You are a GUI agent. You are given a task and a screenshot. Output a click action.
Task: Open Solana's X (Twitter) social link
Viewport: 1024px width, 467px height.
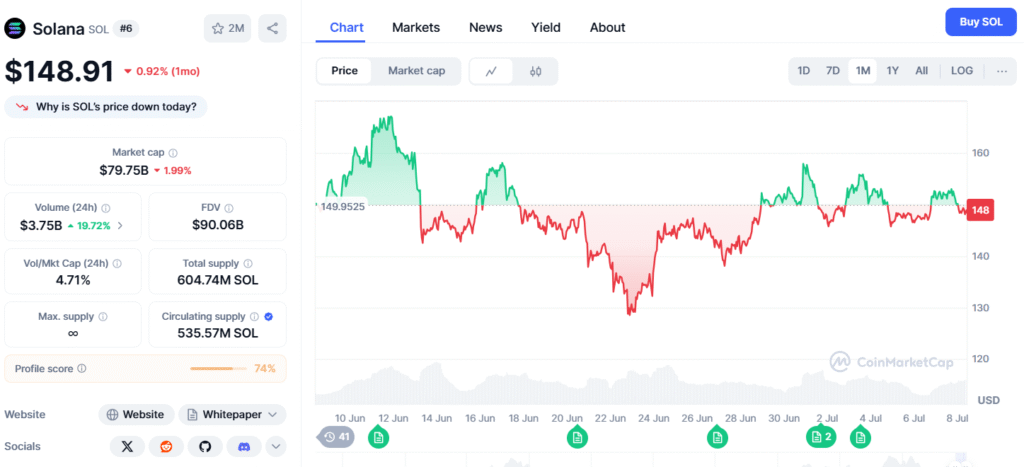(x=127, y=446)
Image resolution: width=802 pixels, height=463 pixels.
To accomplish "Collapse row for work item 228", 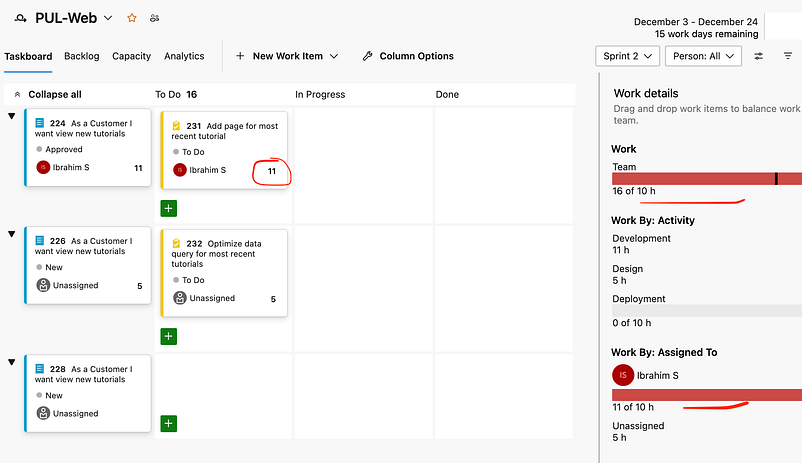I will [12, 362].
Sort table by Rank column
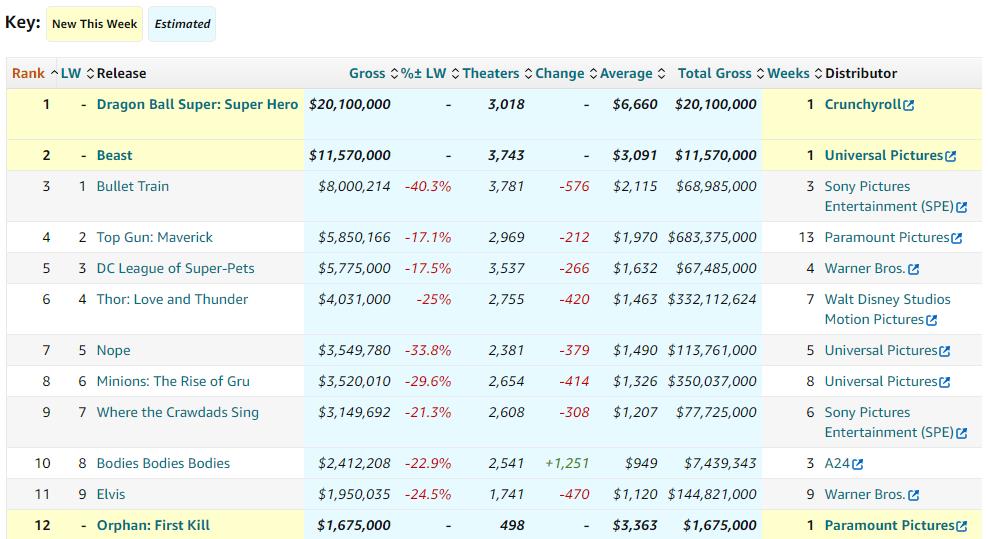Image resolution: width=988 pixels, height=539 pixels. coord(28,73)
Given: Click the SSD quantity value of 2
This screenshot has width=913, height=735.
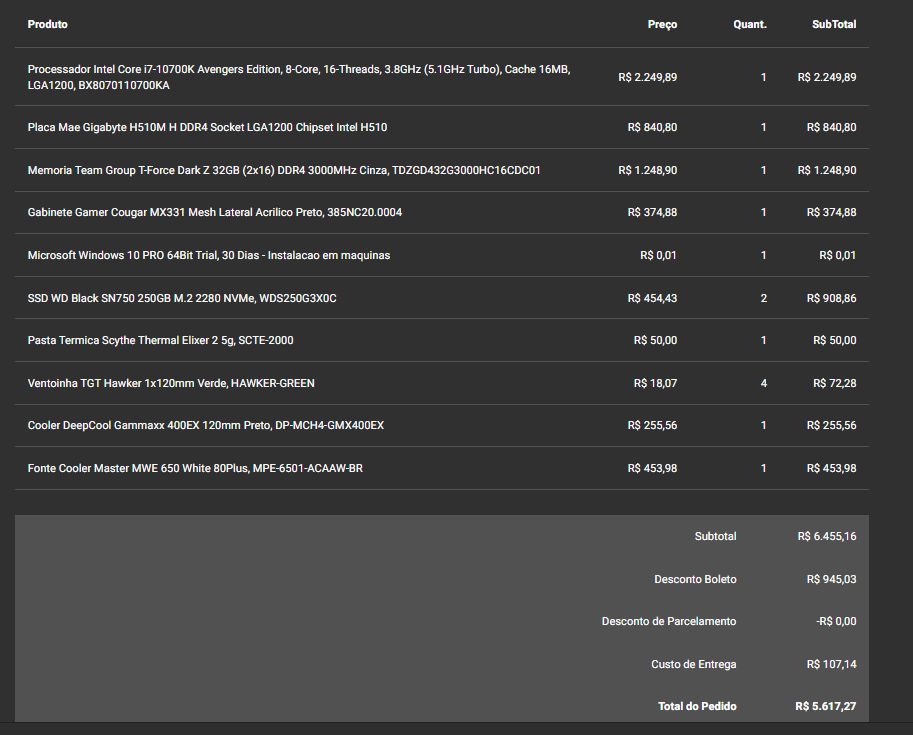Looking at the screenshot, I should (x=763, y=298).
· · · · ·
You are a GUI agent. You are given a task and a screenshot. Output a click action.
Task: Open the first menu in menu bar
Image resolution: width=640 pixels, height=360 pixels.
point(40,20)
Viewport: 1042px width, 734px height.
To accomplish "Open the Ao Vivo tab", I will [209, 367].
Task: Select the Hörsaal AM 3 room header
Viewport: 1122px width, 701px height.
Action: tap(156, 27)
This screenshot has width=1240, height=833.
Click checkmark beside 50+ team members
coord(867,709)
· · · · ·
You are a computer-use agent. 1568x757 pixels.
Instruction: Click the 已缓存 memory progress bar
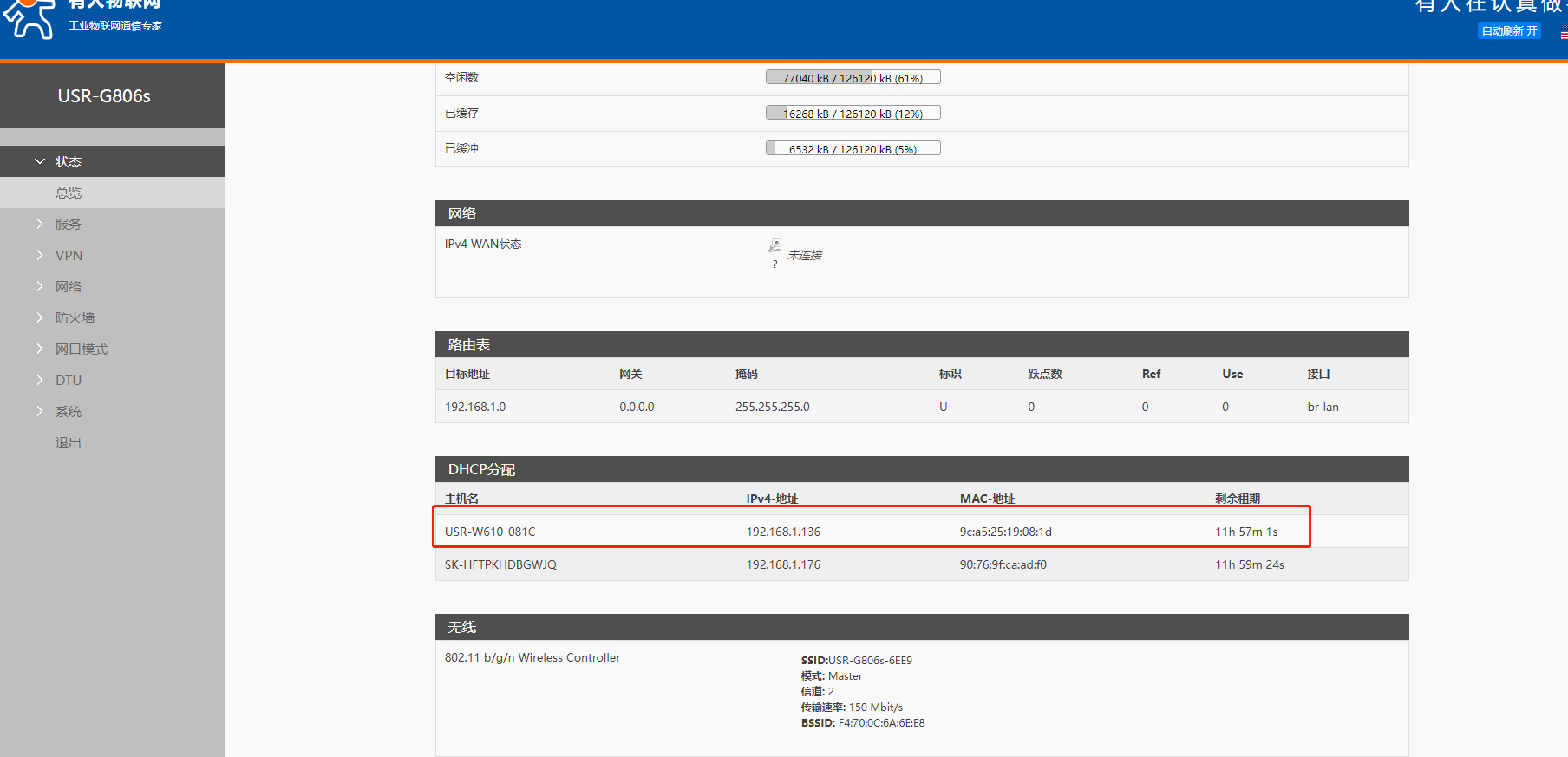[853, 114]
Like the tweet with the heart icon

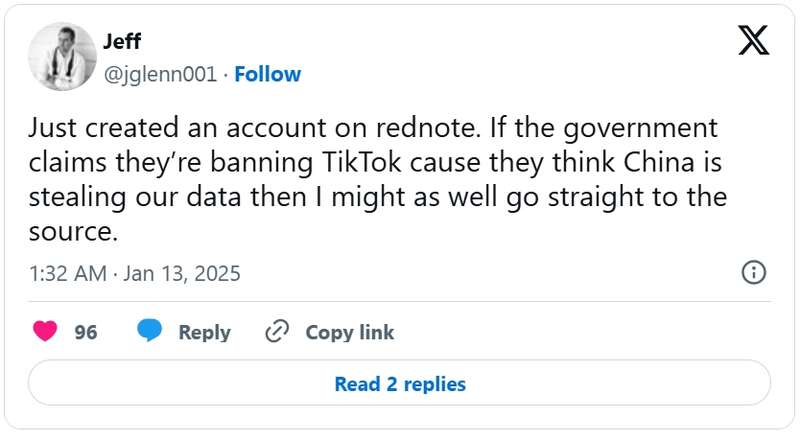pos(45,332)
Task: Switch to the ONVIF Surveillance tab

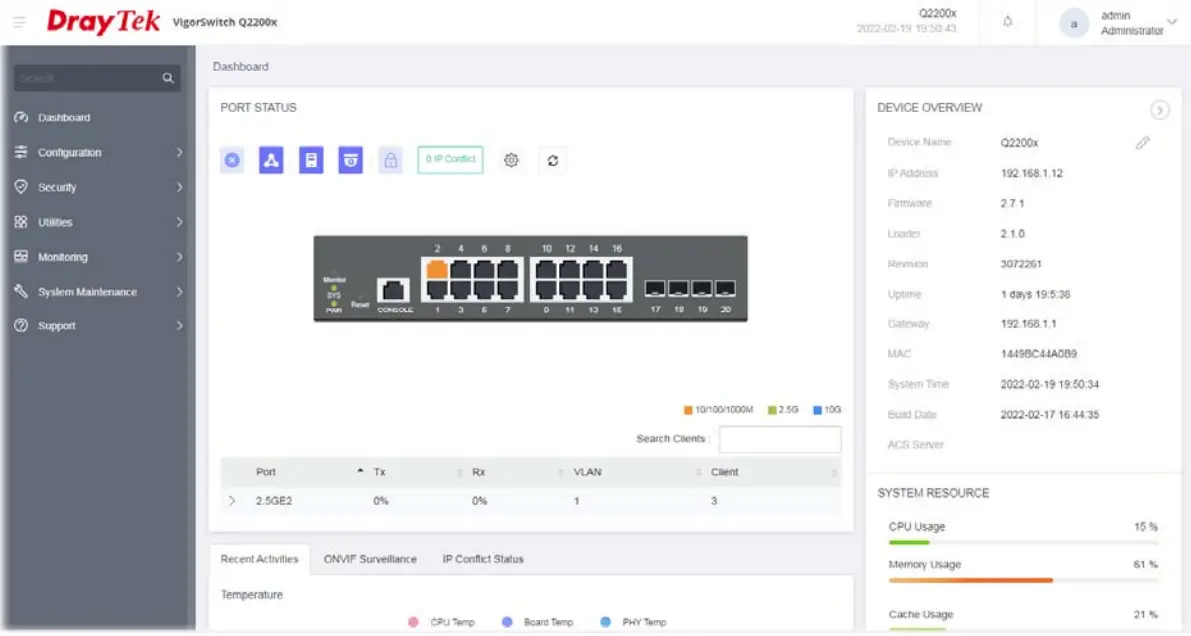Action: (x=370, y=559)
· · · · ·
== TASK DESCRIPTION ==
How many lines in the listing above include the word "Open"? Respond with the number and nothing else.

== ANSWER TO THIS TASK ==
3